|©1992 Nuclear Blast
1. Perishing Passion
2. A Mental Sequence
3. Addicted Seas Of Missing Pleasure
4. The Return Of The Living Beat
7. Like Madness From Above
8. Time Frame
9. Mind Seduction
The second album by the short lived spaz grind trio Disharmonic Orchestra, Not to Be Undimensional Conscious almost rolls right off the precipice of madness, but has enough good taste and sensibility to rock steadily on the edge. The grind here ranges from rollicking mid tempos to frenetic bursts of blasting energy. Unlike many of the other fun loving grind acts of the early nineties, Disharmonic Orchestra's music actually contained genuine musicianship and something bordering on, but not quite embracing, subtlety. Besides the occasional forays into the maws of madness, the album is fairly linear; it is however punctuated with influences from both funk and fusion, influences that move the action away from the realms of Simply Interesting to the more expansive territory of Smashing Entertainment.

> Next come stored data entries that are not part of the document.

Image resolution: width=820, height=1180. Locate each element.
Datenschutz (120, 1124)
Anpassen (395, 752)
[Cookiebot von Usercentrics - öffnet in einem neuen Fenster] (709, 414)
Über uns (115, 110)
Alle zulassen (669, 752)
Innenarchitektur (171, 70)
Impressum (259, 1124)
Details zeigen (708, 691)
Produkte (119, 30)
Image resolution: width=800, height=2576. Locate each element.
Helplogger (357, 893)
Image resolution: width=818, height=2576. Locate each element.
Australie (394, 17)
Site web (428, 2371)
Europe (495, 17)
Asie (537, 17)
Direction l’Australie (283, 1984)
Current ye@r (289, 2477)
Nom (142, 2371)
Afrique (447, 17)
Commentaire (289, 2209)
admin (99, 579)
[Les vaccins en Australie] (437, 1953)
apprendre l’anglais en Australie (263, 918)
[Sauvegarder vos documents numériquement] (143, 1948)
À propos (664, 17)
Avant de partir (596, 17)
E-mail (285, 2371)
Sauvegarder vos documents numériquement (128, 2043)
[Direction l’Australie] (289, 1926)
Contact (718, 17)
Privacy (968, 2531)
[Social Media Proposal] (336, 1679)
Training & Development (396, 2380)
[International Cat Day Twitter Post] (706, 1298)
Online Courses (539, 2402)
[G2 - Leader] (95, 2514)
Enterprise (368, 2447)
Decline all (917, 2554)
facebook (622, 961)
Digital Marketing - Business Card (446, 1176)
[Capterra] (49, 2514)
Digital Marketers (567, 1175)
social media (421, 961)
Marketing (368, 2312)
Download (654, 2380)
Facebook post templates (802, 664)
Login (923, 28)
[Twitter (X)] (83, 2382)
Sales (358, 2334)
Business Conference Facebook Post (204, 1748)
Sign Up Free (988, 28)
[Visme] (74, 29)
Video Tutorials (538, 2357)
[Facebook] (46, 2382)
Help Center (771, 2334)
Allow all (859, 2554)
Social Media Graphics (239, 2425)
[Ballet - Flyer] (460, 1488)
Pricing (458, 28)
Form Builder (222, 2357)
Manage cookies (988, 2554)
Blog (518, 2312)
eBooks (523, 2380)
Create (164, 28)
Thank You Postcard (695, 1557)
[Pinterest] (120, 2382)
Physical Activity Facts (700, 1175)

Unlike most grind past and present, Disharmonic Orchestra's particular brand is defined almost exclusively by the bass and percussion. Oh, the guitars are there all right, grinding away and periodically feeding the listener some juicier variety of syncopation. However, the rhythmic kick is what really sends the music scurrying ahead; the bass is always audible and locked in rock fashion with the drums, drives the scratchy guitar lines and lends the music its slight funk dimension. Both the bass and drums go far beyond the call of duty, granting the overall music a playfully complex, though never overtly technical, vibe. The vocals are rasped but quite comprehensible by grind standards, the lyrics themselves ranging from satirical to just plain nonsensical verbal riffing- "Follow a biscuit to its empire" etc. There's even a rather comical parody of eighties rap available for your perusal on the album.
Not to be Undimensional Conscious is a wacky adventure that simply must be experienced at least once in your life. Its novelty appeal alone (think of it: grind that is neither angry or violent and that actually contains formidable musicianship) is enough justification for checking out.